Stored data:
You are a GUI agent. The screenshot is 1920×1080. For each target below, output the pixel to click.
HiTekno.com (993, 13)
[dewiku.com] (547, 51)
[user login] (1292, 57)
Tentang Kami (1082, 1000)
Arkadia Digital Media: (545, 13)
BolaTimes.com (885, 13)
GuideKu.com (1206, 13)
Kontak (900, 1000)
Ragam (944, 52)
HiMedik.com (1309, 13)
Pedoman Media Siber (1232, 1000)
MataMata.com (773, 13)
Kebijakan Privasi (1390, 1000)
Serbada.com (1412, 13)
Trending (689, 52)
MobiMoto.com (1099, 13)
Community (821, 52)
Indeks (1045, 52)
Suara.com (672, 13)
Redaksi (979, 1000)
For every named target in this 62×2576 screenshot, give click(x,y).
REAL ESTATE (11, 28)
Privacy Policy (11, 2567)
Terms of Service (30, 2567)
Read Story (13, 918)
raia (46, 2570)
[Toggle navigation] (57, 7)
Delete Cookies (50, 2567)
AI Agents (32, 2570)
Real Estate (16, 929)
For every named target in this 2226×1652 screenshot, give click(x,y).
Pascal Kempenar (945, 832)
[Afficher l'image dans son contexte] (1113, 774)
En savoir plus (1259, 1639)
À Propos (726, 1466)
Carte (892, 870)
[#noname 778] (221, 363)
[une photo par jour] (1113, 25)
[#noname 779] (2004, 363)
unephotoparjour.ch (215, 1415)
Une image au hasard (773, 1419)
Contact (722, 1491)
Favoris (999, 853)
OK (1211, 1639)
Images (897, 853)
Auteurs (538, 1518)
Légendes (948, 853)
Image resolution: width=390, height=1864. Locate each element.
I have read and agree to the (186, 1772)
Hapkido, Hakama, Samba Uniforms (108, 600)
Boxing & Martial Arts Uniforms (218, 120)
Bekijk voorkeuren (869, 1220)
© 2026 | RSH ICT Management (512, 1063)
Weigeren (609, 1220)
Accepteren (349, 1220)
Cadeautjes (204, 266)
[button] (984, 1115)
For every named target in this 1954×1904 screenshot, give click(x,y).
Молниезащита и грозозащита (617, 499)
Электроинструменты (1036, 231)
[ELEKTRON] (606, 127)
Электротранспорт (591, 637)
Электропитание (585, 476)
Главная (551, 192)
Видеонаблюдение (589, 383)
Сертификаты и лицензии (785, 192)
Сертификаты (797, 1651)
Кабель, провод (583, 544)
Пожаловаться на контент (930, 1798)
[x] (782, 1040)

**ASSIGNMENT:**
Word for word, reproduce every line of the data.

**REPLY:**
You are a GUI agent. The screenshot is 1920×1080. For each target below, output the pixel to click.
HiTekno.com (993, 13)
[dewiku.com] (547, 51)
[user login] (1292, 57)
Tentang Kami (1082, 1000)
Arkadia Digital Media: (545, 13)
BolaTimes.com (885, 13)
GuideKu.com (1206, 13)
Kontak (900, 1000)
Ragam (944, 52)
HiMedik.com (1309, 13)
Pedoman Media Siber (1232, 1000)
MataMata.com (773, 13)
Kebijakan Privasi (1390, 1000)
Serbada.com (1412, 13)
Trending (689, 52)
MobiMoto.com (1099, 13)
Community (821, 52)
Indeks (1045, 52)
Suara.com (672, 13)
Redaksi (979, 1000)
For every named target in this 62×2576 screenshot, give click(x,y).
REAL ESTATE (11, 28)
Privacy Policy (11, 2567)
Terms of Service (30, 2567)
Read Story (13, 918)
raia (46, 2570)
[Toggle navigation] (57, 7)
Delete Cookies (50, 2567)
AI Agents (32, 2570)
Real Estate (16, 929)
For every named target in this 2226×1652 screenshot, give click(x,y).
Pascal Kempenar (945, 832)
[Afficher l'image dans son contexte] (1113, 774)
En savoir plus (1259, 1639)
À Propos (726, 1466)
Carte (892, 870)
[#noname 778] (221, 363)
[une photo par jour] (1113, 25)
[#noname 779] (2004, 363)
unephotoparjour.ch (215, 1415)
Une image au hasard (773, 1419)
Contact (722, 1491)
Favoris (999, 853)
OK (1211, 1639)
Images (897, 853)
Auteurs (538, 1518)
Légendes (948, 853)
Image resolution: width=390, height=1864. Locate each element.
I have read and agree to the (186, 1772)
Hapkido, Hakama, Samba Uniforms (108, 600)
Boxing & Martial Arts Uniforms (218, 120)
Bekijk voorkeuren (869, 1220)
© 2026 | RSH ICT Management (512, 1063)
Weigeren (609, 1220)
Accepteren (349, 1220)
Cadeautjes (204, 266)
[button] (984, 1115)
For every named target in this 1954×1904 screenshot, give click(x,y).
Молниезащита и грозозащита (617, 499)
Электроинструменты (1036, 231)
[ELEKTRON] (606, 127)
Электротранспорт (591, 637)
Электропитание (585, 476)
Главная (551, 192)
Видеонаблюдение (589, 383)
Сертификаты и лицензии (785, 192)
Сертификаты (797, 1651)
Кабель, провод (583, 544)
Пожаловаться на контент (930, 1798)
[x] (782, 1040)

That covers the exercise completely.